One last note on scope. SkuLift does not ask you to rebuild your site, replace your CMS, or abandon the SEO and paid programs that already work. The loop sits alongside them, reading the AI layer they do not touch and feeding back a backlog your existing teams can execute through a human gate. Whether you arrive as a CMO, a CEO, an SEO lead, an e-commerce owner, or a buyer evaluating for an entire sector, the commitment is the same shape: measure honestly, fix what matters most, and prove the lift — then decide how far to take it. And because the method below is identical across every role and sector page, you can compare two entry points side by side and trust that any difference you read is genuinely about your market and your data, never about the offer itself — so the door you pick first is simply the one that names your reality most directly.

By role

Four entry points for the people who own AI visibility — strategy, marketing, search, and commerce.

By sector

Five markets, each with its own typical AI queries, its own citable data, and its own trajectory.

How to read a Solutions page

Every page follows the same plan, so you can scan it in two minutes and act with confidence.

Each page opens with a one-paragraph answer, then states the pain in your terms for both B2B and D2C. It shows the SkuLift loop applied to your context, the KPIs that actually matter to you, and a trajectory from absent to leader. It ends with the maturity tier we would recommend — described by what you get, never by a price — and a short FAQ.

Use the role pages if you are choosing on behalf of a function, and the sector pages if you want to see your market’s queries and data named directly. The two views reinforce each other: a CMO in retail will recognize both the role page and the sector page, and either is a valid place to start a pilot.

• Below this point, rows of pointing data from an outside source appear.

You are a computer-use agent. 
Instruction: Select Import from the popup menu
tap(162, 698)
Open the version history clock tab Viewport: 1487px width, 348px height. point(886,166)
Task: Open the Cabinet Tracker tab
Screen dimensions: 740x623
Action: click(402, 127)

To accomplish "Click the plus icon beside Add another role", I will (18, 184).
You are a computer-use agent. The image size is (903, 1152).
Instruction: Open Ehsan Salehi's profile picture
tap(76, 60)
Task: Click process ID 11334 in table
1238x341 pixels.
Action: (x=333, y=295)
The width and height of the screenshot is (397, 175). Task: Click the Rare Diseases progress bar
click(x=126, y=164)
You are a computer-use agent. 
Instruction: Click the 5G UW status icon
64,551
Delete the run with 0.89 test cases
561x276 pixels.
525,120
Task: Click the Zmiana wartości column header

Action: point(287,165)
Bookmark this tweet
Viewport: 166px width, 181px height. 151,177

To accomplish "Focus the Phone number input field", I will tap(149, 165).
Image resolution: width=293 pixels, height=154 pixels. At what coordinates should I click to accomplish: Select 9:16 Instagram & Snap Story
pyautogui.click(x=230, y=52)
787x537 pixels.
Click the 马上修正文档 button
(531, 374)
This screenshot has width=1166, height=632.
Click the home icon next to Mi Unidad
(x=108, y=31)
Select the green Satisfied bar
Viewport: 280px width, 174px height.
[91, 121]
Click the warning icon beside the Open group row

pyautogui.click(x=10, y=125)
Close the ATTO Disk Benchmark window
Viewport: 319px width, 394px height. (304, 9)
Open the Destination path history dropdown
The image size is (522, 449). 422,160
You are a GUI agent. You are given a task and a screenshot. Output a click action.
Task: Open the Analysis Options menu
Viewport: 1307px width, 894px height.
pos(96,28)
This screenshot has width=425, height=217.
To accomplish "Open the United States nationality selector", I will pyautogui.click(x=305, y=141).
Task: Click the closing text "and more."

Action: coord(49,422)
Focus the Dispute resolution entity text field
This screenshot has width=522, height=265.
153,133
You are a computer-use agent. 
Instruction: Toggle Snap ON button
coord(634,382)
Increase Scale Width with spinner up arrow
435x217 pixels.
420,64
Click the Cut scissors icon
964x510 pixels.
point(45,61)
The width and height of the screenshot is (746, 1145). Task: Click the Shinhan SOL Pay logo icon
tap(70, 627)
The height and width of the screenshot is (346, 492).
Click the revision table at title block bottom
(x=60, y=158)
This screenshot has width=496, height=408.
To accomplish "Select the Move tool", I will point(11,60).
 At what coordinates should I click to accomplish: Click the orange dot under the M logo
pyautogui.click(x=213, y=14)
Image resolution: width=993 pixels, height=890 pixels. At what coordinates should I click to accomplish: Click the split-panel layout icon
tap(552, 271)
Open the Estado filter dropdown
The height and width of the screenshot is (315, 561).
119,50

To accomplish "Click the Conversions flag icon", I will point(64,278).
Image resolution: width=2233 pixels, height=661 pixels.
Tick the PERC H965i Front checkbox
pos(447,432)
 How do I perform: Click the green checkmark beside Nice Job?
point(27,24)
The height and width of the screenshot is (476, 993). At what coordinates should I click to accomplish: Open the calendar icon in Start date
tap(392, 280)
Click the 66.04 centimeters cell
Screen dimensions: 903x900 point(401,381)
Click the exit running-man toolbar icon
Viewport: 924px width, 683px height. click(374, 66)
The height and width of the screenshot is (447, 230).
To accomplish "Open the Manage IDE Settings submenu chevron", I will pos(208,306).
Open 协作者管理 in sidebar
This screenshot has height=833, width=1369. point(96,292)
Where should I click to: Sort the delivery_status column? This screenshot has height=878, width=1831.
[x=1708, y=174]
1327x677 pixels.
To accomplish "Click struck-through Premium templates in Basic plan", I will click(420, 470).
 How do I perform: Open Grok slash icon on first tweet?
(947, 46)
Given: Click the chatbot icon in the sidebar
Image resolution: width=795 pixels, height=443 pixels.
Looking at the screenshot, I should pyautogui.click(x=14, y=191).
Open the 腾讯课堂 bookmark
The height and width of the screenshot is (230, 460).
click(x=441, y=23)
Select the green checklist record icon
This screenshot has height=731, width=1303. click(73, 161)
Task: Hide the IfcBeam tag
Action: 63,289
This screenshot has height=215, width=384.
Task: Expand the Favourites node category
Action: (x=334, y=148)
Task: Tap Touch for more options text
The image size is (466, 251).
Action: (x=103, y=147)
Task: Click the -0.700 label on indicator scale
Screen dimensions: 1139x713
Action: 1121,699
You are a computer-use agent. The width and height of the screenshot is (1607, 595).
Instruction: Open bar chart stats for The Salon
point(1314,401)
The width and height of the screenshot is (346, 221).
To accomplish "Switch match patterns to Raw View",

Throughout, we describe the recommended maturity tier by what you get, never by a price — engagement is quoted for your scope. The tiers map to where you stand: a contained pilot to prove the model, or a continuously operated loop once you want the AI layer managed like any other channel. The FAQ on each page answers the objections that role or sector raises most often, so you can decide without a call.

You do not need to read all nine pages. Find the one that matches your role or your market, scan its answer-first opener and its KPIs, and check that the trajectory and recommended tier fit where you are today. If two pages apply — say a function and a sector — read both; they will agree on the method and differ only on the queries and data they name, which is exactly the cross-check a careful buyer wants before committing to a pilot.